* **SUPPLIED DATA**:

------------------------------------

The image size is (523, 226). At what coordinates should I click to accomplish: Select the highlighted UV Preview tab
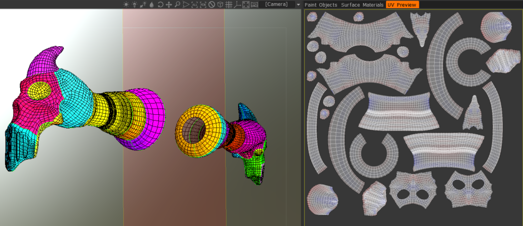[x=402, y=5]
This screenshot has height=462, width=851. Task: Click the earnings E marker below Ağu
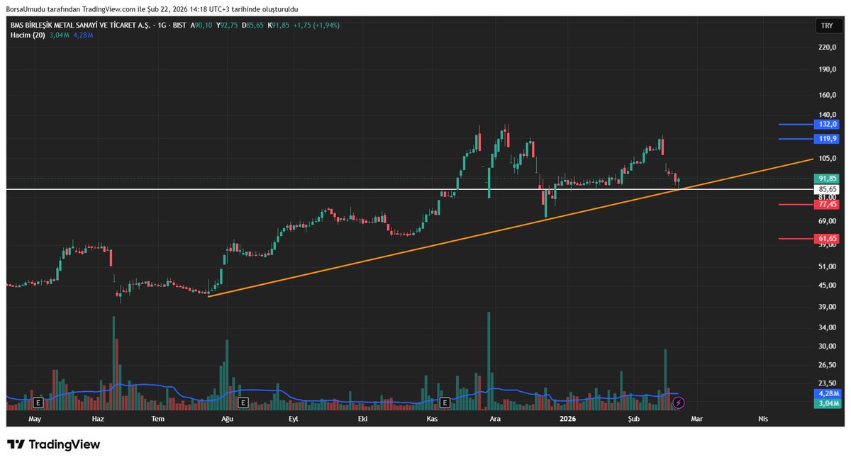(242, 401)
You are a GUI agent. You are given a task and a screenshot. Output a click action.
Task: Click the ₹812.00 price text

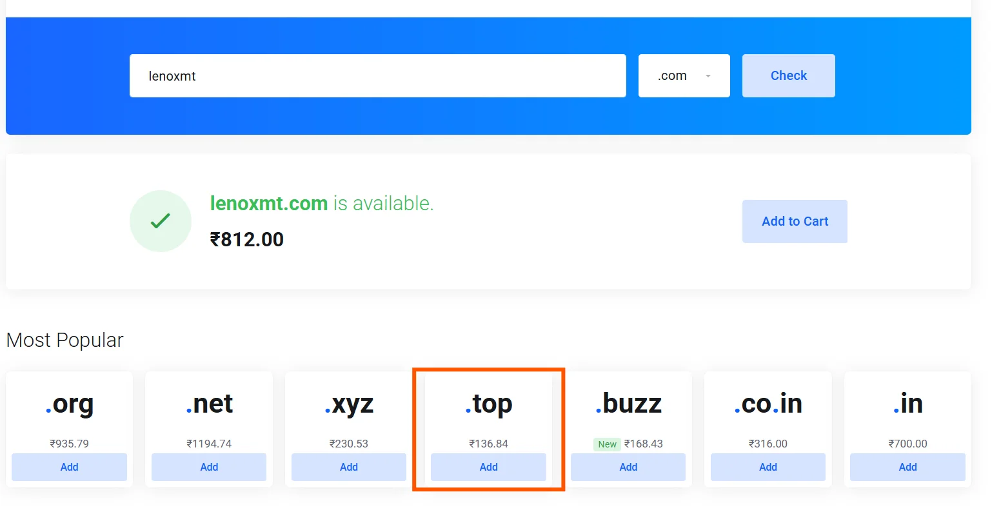click(x=246, y=239)
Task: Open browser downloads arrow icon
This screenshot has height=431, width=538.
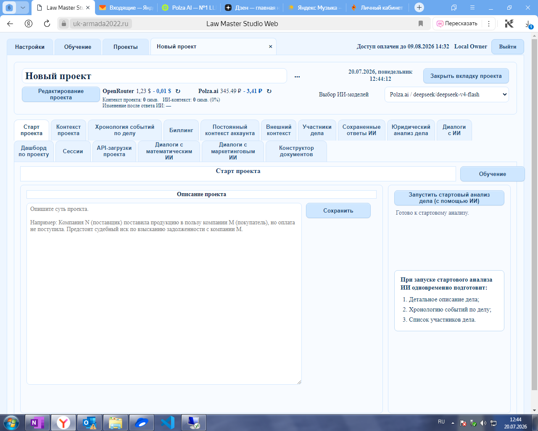Action: 529,24
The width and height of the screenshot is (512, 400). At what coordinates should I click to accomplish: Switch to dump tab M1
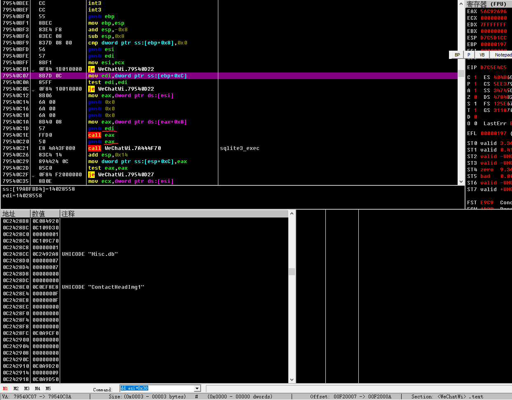point(5,388)
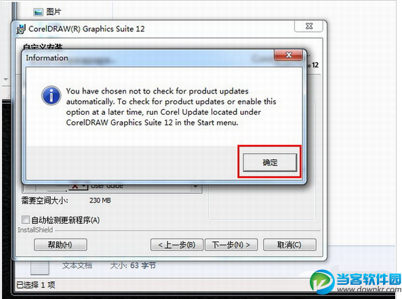Select the User Guide entry in the feature tree
The width and height of the screenshot is (402, 299).
107,186
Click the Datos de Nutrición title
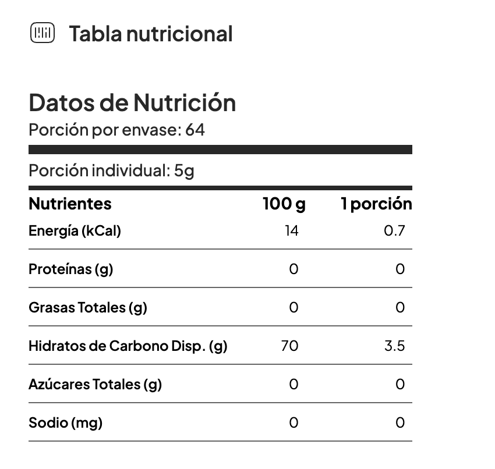Viewport: 495px width, 469px height. coord(132,102)
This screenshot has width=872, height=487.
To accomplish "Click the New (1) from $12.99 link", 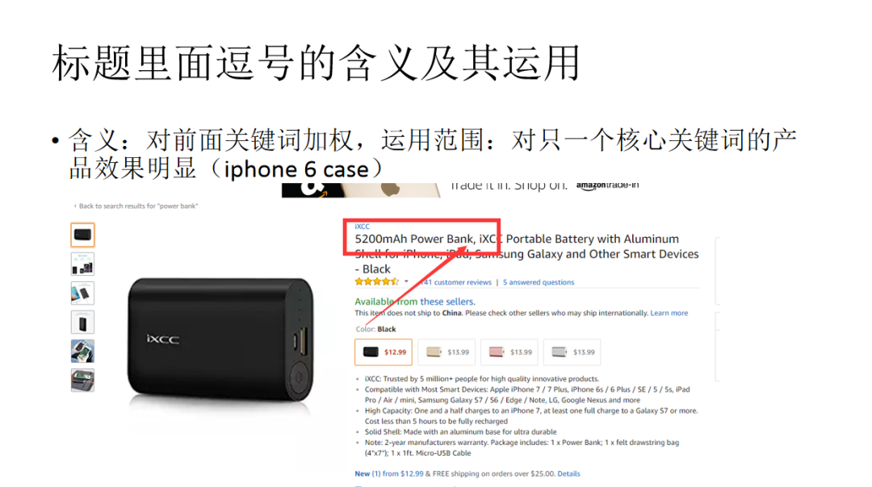I will tap(388, 473).
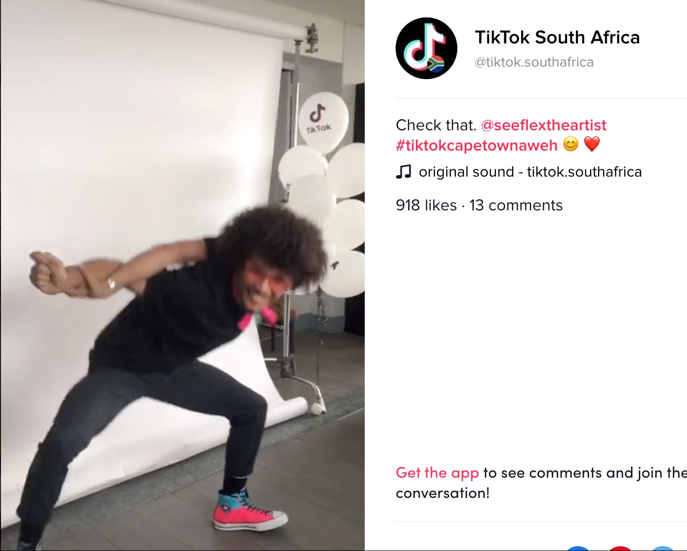Click the TikTok balloon in the video
Screen dimensions: 687x551
pos(323,119)
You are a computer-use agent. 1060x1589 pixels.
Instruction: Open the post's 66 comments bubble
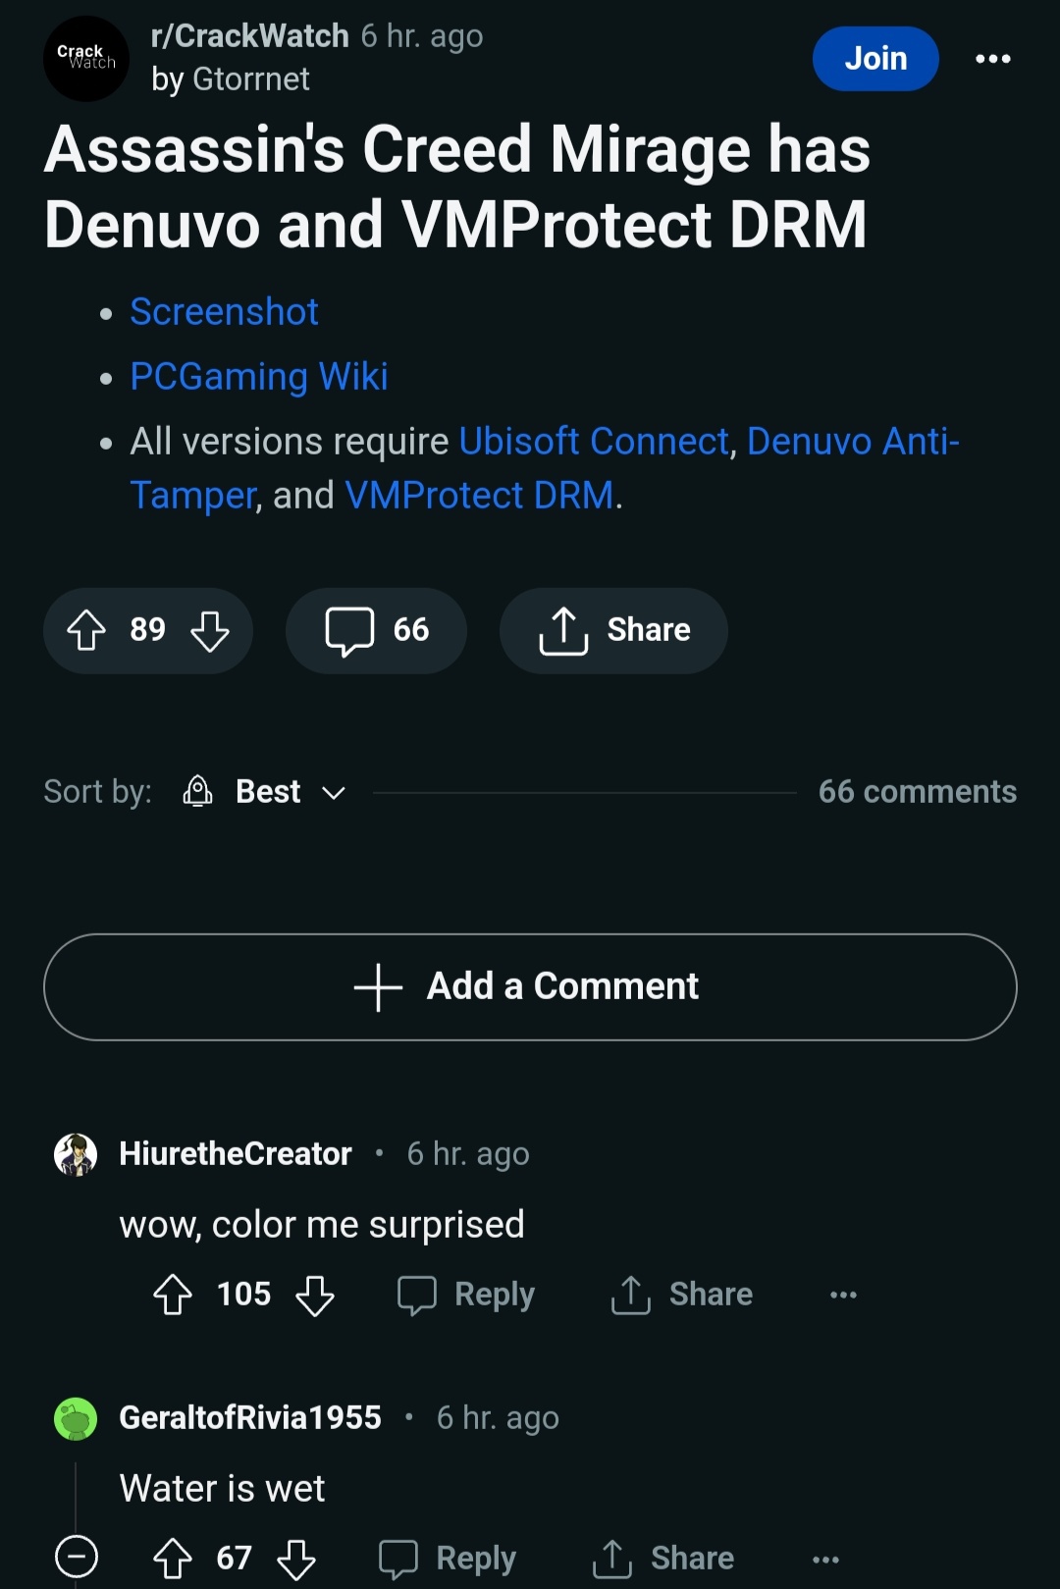click(376, 630)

------------------------------------

* **TASK PROMPT**:
Among the entries above, take the line with "This screenshot has height=431, width=538.", the line with "This screenshot has width=872, height=487.", and all the lines between them, and restate them word for word without pictures.

* **EXPECTED ANSWER**:
This screenshot has height=431, width=538.
Action: 529,24
The width and height of the screenshot is (512, 400). At what coordinates should I click to accomplish: Switch to dump tab M1
point(5,388)
Select the User Guide entry in the feature tree
The width and height of the screenshot is (402, 299).
107,186
Click the Datos de Nutrición title
Viewport: 495px width, 469px height. coord(132,102)
This screenshot has width=872, height=487.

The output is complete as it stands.